Mais la ” chance “, c’est peut-être aussi l’autre façon de dire le ” génie “. Car avant d’être le pourvoyeur en grandes tuyauteries à effets spéciaux et machines à cash se déclinant à l’infini en sequels, prequels, reboots et cross-overs, Stan Lee a été un ” créateur unique “. Le démiurge d’une cosmologie de mythes universels. Spider-Man, les X-Men, les Avengers, Iron Man, Hulk, Black Panther, les 4 Fantastiques ou Thor, pour ne nommer que les plus connus… Un panthéon à faire passer Homère, Dante, Dumas ou Dostoïevski pour des petits joueurs. Un grand oeuvre qui doit évidemment à ses qualités hors pair de storyteller mais surtout à sa vision.
Là où l’univers du ” comic book ” tendait à s’écrire dans des cases bien définies, Stan Lee a en effet cherché au contraire à les dynamiter. Il s’est également inscrit dès le début contre la doxa dominante du secteur, notamment celle de DC Comics – la maison pionnière et concurrente de Marvel. Alors que celle-ci proposait avec Superman ou Batman des super-héros unidimensionnels, habités par une sorte de vacuité aseptisée évoluant dans des villes imaginaires – Gotham et Metropolis ou Smallville – et dans une société au manichéisme désincarné, Stan Lee n’a eu de cesse d’inscrire ses histoires dans la réalité de son temps.
Le super-pouvoir de Stan Lee a certes été d’avoir eu de la chance. Mais il réside aussi dans le fait d’avoir su donner à son lecteur le pouvoir de saisir lui-même sa propre chance.
Tous ses personnages sont surhumains non pas au sens où ils sont ” au-dessus ” des humains, mais parce qu’ils survivent à leur humaine condition. En cela, ils sont superlativement traversés d’ambiguïtés, révélant des défauts, des névroses et même des perversités. Peter Parker est sans cesse tiraillé par la culpabilité et Magnéto des X-Men est un puissant concentré d’ambiguïté entre victime et bourreau…
De même, la réalité politique et sociétale de son temps – la guerre du Vietnam ou l’antisémitisme par exemple – fera de fréquentes apparitions au coeur des cases flashy, des coups de poing et des onomatopées. Dans cette société très wasp de l’époque, Lee offrira dans ses histoires une visibilité à des minorités jusque-là invisibles dans les médias, faisant notamment émerger le premier super-héros noir de l’histoire avec Black Panther. Le réel s’invitera parfois même dans le trivial, comme lorsque Spider-Man effectue une visite chez le dentiste dans un épisode…

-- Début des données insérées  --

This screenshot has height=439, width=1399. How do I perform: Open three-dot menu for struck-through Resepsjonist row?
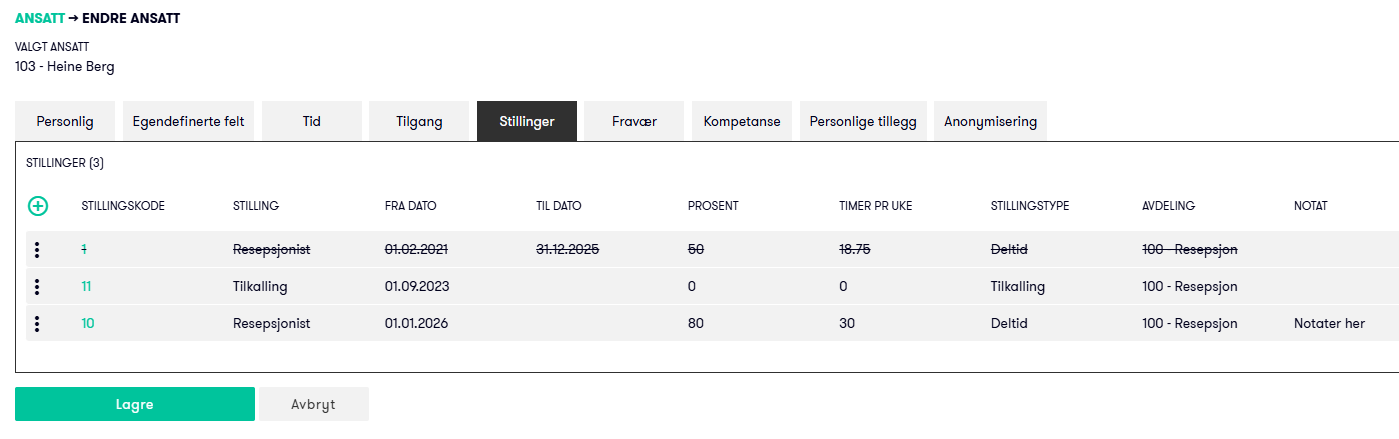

C’est que Stan Lee ne voyait pas le comic book comme un marché, mais comme une communauté d’esprit. Un peu comme le rock. Il ne souhaitait pas s’adapter à sa cible de lecteurs. Il aimait, par exemple, truffer ses titres d’hommages à Shakespeare – qui était son auteur favori – ou multiplier les références à la mythologie et à la Bible pour ouvrir un hors-champ à ses lecteurs. Mais au-delà, son génie aura été de savoir parler à chacun de ses lecteurs intimement. Ce qu’il a su créer, c’était cela, avant tout : un lien qui permet à chaque lecteur de se sentir partie prenante de l’univers.
Le super-pouvoir de Stan Lee a certes été d’avoir eu de la chance. Mais il réside aussi dans le fait d’avoir su donner à son lecteur le pouvoir de saisir sa propre chance. Ekow Eshun, un journaliste anglo-ghanéen, a raconté dans un magnifique témoignage dans le Financial Times comment la découverte de Black Panther en 1970 a transformé sa vie et lui a permis de décider de ce qu’il allait devenir. Grâce à ce comic book, il avait eu une révélation : être noir pouvait aussi être une forme de super-pouvoir. Stan Lee ? Un super-héros de l’empowerment capable de transmettre des super-pouvoirs à chacun de ses lecteurs.
Aujourd’hui, c’est peut-être un peu de cette magie qui s’éteint avec lui, celle du divertissement noble, qui sait nous sortir de notre réalité tout en donnant la force de l’affronter. Faire parfaitement rimer entertainment et empowerment : voilà le superpouvoir des grands artistes.